The problem: Below are the records; copy exactly the lines from the first through the one containing "Image resolution: width=634", both included, and leave out the pictures.

━━━ Supplied records ━━━

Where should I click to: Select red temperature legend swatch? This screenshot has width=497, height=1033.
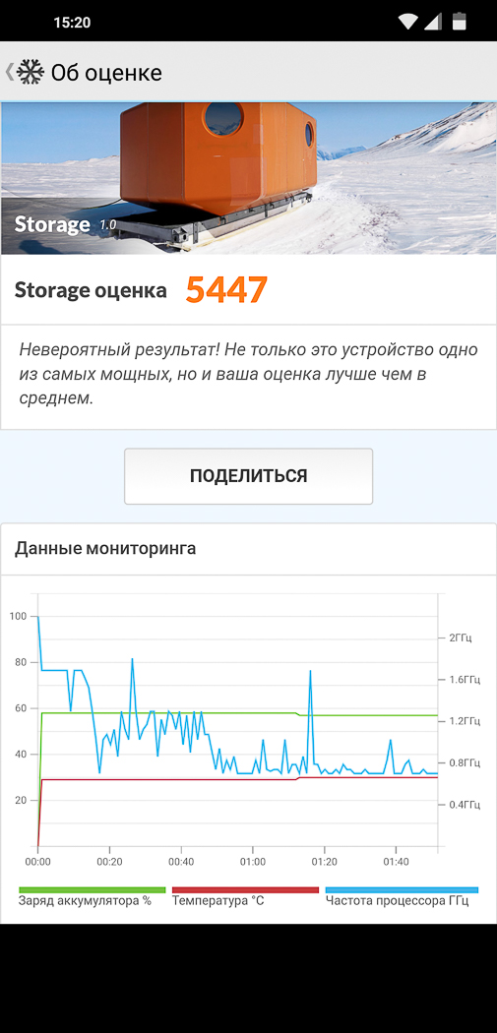point(245,890)
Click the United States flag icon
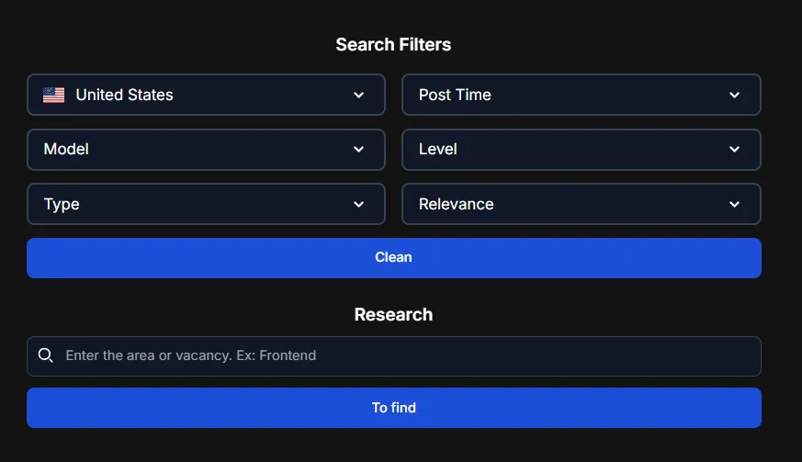 pos(53,95)
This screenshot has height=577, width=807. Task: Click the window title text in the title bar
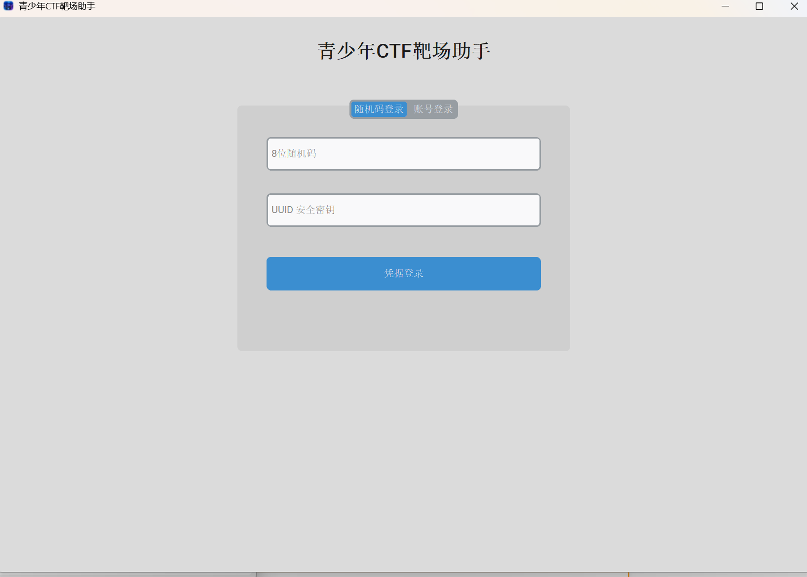pyautogui.click(x=57, y=6)
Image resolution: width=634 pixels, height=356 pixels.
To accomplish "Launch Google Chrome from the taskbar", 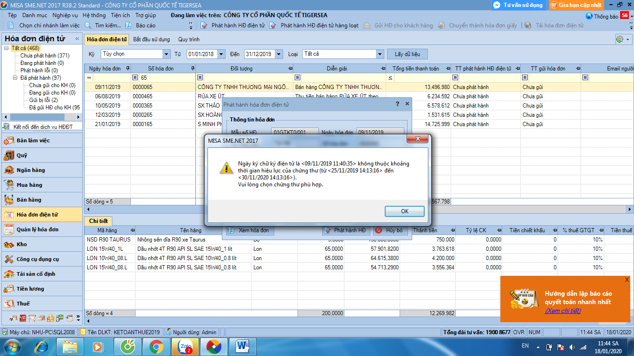I will 156,346.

━━━

Answer to this task:
Where should I click to: Select red temperature legend swatch? This screenshot has width=497, height=1033.
point(245,890)
Click the United States flag icon
 pos(53,95)
This screenshot has height=577, width=807. Task: Click the window title text in the title bar
pyautogui.click(x=57, y=6)
Image resolution: width=634 pixels, height=356 pixels.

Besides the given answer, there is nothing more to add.